Don’t panic – this is not another blog about GenAI. This one’s about client data disasters!
If you think your data is bad, trust me – you’re not alone.
Over the course of a 20-year career working with financial data, you get to see a lot. From pristine, best-practice, cleaned, tagged, and structured data whizzing via APIs across the globe… …to a hard drive storing data worth £250,000 being used as a coffee cup holder!
As part of understanding a client’s data engineering and AI needs, I ask a lot of questions. They’re pretty straightforward – designed to narrow in on where tech can help.
They’re also designed to rule out where tech is* not needed. More than half the time, common sense beats software.
Typical questions include:
- “Have you backed up your data recently?”
- “Do you have failover if your servers go down?”
- “Is there more than one person in your firm with access to the AWS keys?”
Our job is to shine a light on bottlenecks and weak links – then suggest the* right *tech (or sometimes, just the right habit change).

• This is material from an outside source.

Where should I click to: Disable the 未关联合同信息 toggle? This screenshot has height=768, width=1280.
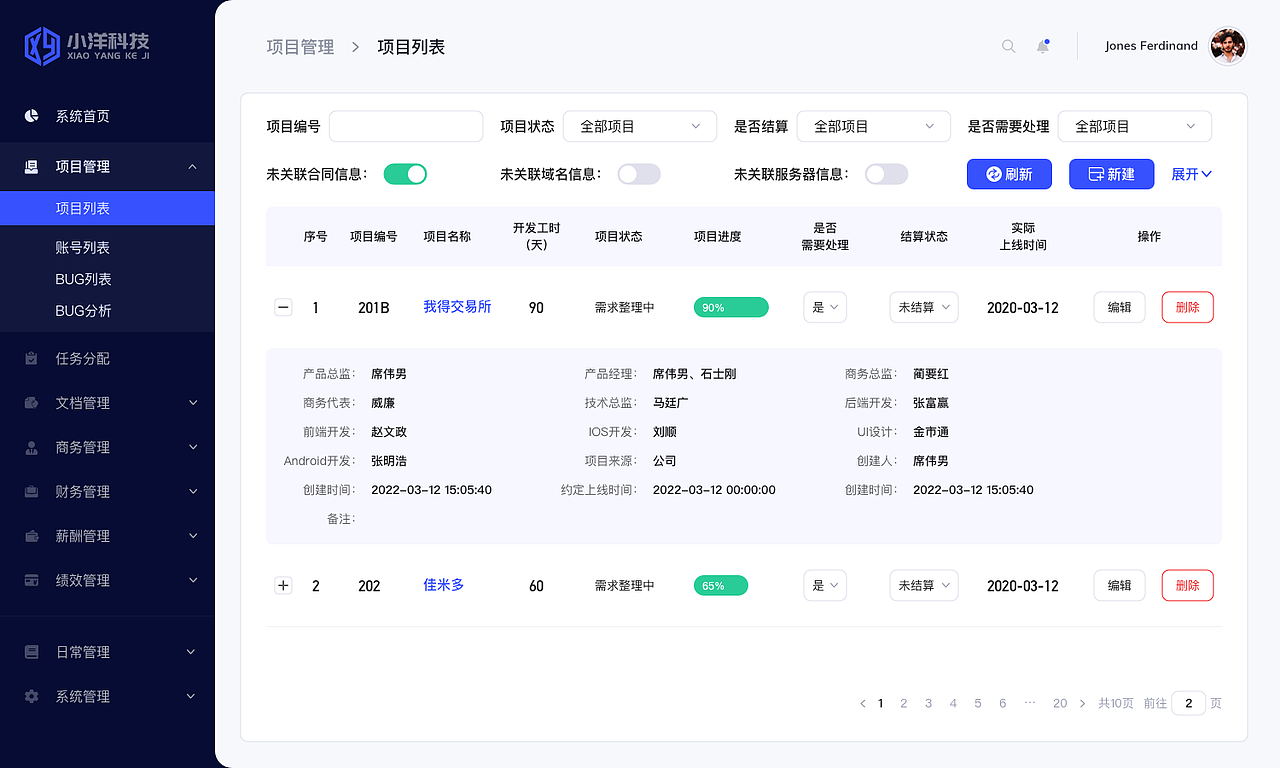pos(405,173)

Below are some real anonymised client exchanges I’ve had over the years…
☔️ Client A: Flooding
Insig: “What would you say the biggest risk to your data is?”
Client A: “Flooding.”
Insig: “Flooding?”
Client A: “Yeah. We store all our data in hard drives in that server room… which is unfortunately also where we keep the boiler. It’s leaking.”

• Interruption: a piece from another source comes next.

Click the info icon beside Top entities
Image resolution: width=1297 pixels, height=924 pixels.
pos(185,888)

Insig: “How bad would it be if it actually flooded?”
Client A: “We‘d have to close the company.”
Solution: Migrated all server data to a cloud-based infrastructure, backed up in two separate locations. The server room is now used to store staff bicycles.
🧮 Client B: Fat Finger
Client B: “We’ve lost £150,000,000.”
Insig: “Did the markets take a turn? Were you not hedged?”
Client B: “No – the PnL Excel file is missing £150m. I don’t know where it’s gone. This could trigger redemptions.”
Insig: “Has anything changed in the file recently?”
Client B: “Yes, I cleaned up some old formulas that were slowing it down.”
Insig: “Have you tried CTRL + Z?”
Client B: “You are a genius! The £150m is back.”
Solution: *Shifted all source data into a database, replicated the PnL logic in Python. Also helped the client book a long-overdue holiday.
💾 Client C: “Our data is gone… all of it.”
Client C: “Do you by any chance have a backup of our data?”
Insig: “Which data?”
Client C: “All of it.”
Insig: “What happened?”
Client C: “We switched providers. The job failed. Everything’s gone.”
Insig: “What does that mean for your fund?”
Client C: “We have to shut down—immediately.”
Insig: “We took a snapshot of your data during our last integrity check. It’s 48 hours old. Will that do?”
Client C: “I could marry you right now.”
Solution: *Migrated everything to a secure, cloud-based setup with redundant backups. Crisis averted.
📊 Client D: Running Out of Rows*
Insig: “What’s your biggest concern in your role?”
Client D: “That my spreadsheet is running out of rows to store our track record.”
Insig: “Excel supports up to a million rows. How many have you used?”
Client D: “997,132.”
Solution: Migrated all Excel history into a database. Centralised the data feeds. Automated the calculations using Python.
☁️ Client E: “We already use the cloud.”
Insig: “Have you considered moving to the cloud?”
Client E: “We already use the cloud extensively.”
Insig: “Great – AWS, Azure, AliCloud?”
Client E: “No, Google.”
Insig: “Ah – Google Cloud Platform?”
Client E: *”Um… no. Google Drive. We store all our data there.”
Solution: Migrated all files into a secure cloud based infrastructure.
📋 Client F: CTRL C + CTRL V
Insig: “Where does your team spend the most time in the trade process? Research? Backtesting?”
Client F: “Copying and pasting trade details.”
Insig: “Copy/paste? Doesn’t your PMS handle that?”
Client F: “It handles 80% of securities. But not real estate, aircraft, or private CLOs. We export that data, then copy/paste into the aggregate Excel file.”
Insig: “How long does that take?”
Client F: “About one week a month.”
Insig: “For all four of your analysts?”
Client F: “Yes.”
Insig: “So you lose one person-year to copy/paste.”
Client F: “I never thought of it like that—but yes.”
Solution: *Automated aggregation via central database + Python logic. Team now spends time thinking, not copying.
🧹 Final Thoughts
These are just a few of the data disasters I’ve helped untangle. Sometimes it takes tech, often, it just takes a bit of common sense and a CTRL + Z.